Records to use

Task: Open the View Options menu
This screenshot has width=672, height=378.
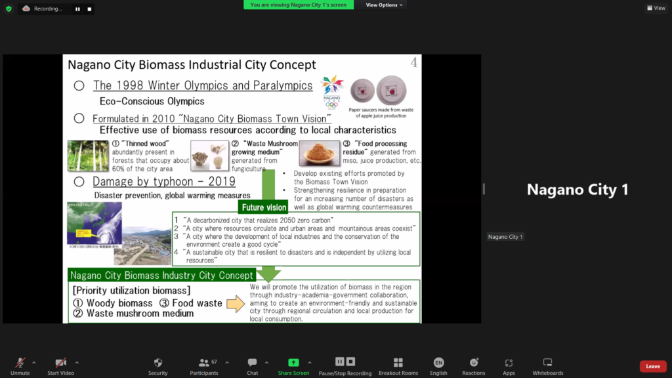Action: [x=384, y=5]
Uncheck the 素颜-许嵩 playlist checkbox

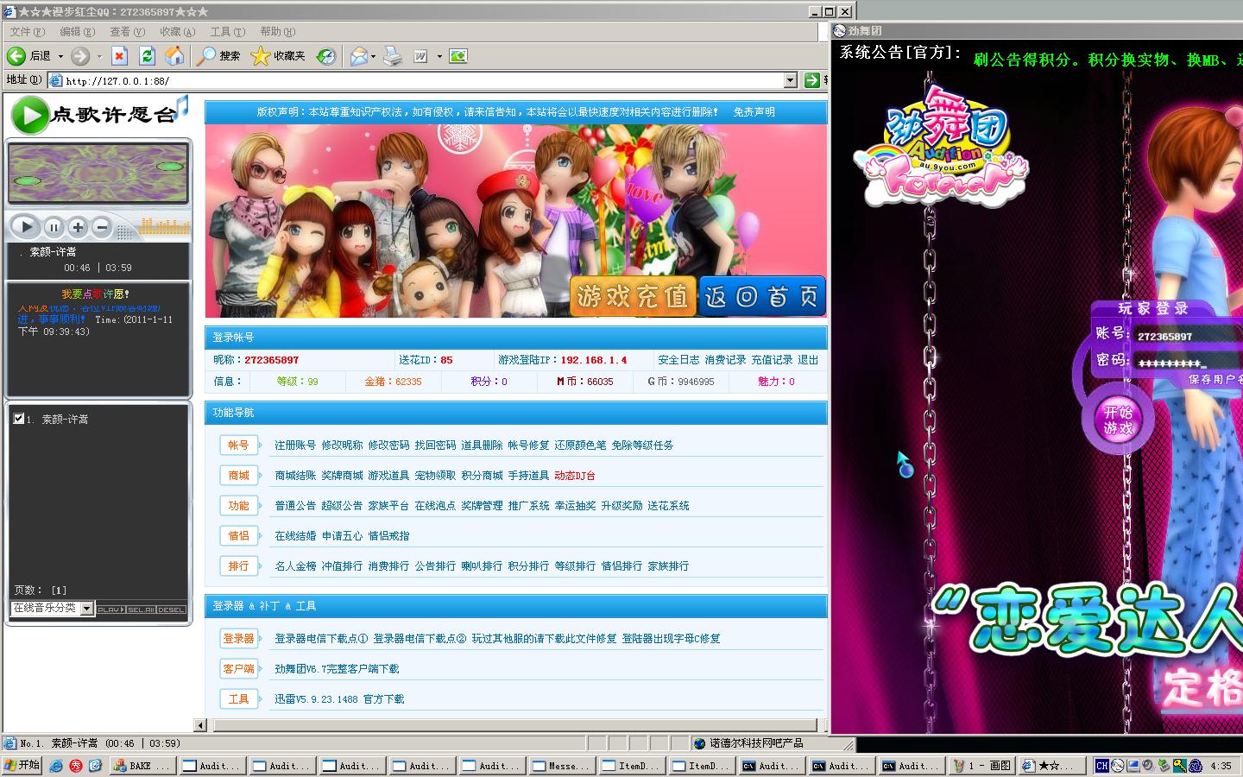coord(19,419)
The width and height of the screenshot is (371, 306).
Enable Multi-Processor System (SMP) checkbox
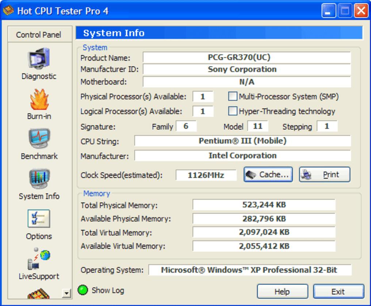[x=233, y=97]

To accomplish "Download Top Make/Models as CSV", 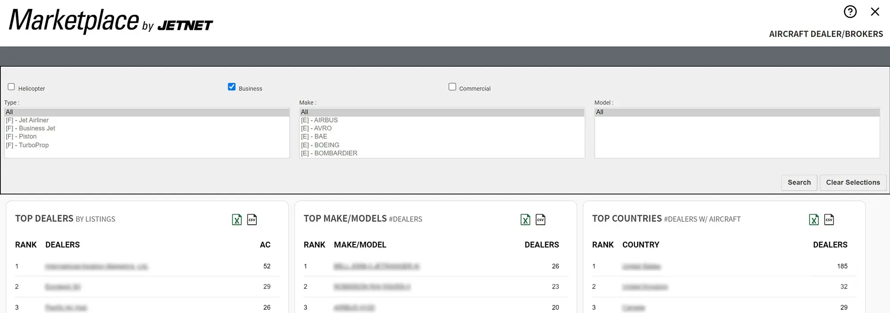I will [540, 220].
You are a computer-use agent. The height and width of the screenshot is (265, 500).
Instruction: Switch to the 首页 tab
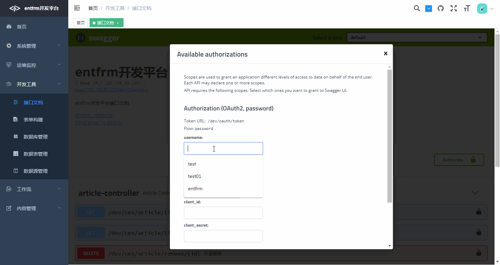(80, 22)
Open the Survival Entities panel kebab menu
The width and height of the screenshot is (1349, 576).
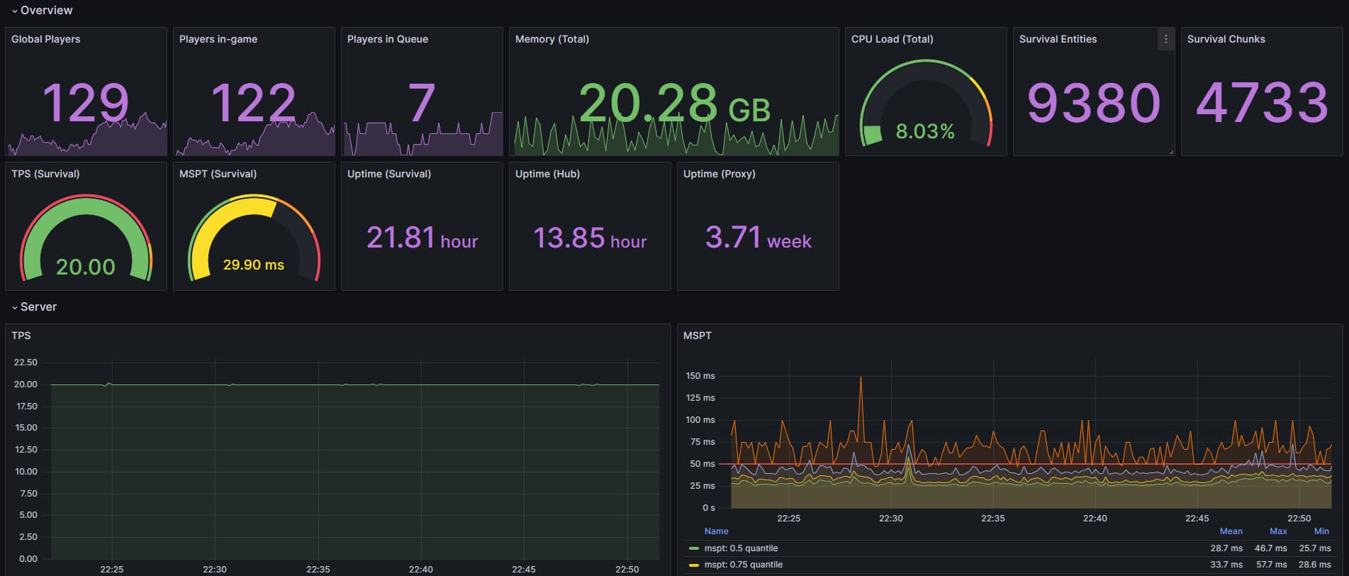[1165, 40]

Aim
Copy the records word for word, beginning at the line that contains "You are a computer-use" and stopping after the last line of the records. Leave the pictures out of your copy.

Complete answer
You are a computer-use agent. The height and width of the screenshot is (265, 500).
Instruction: Switch to the 首页 tab
(80, 22)
Open the Survival Entities panel kebab menu
The width and height of the screenshot is (1349, 576).
[1165, 40]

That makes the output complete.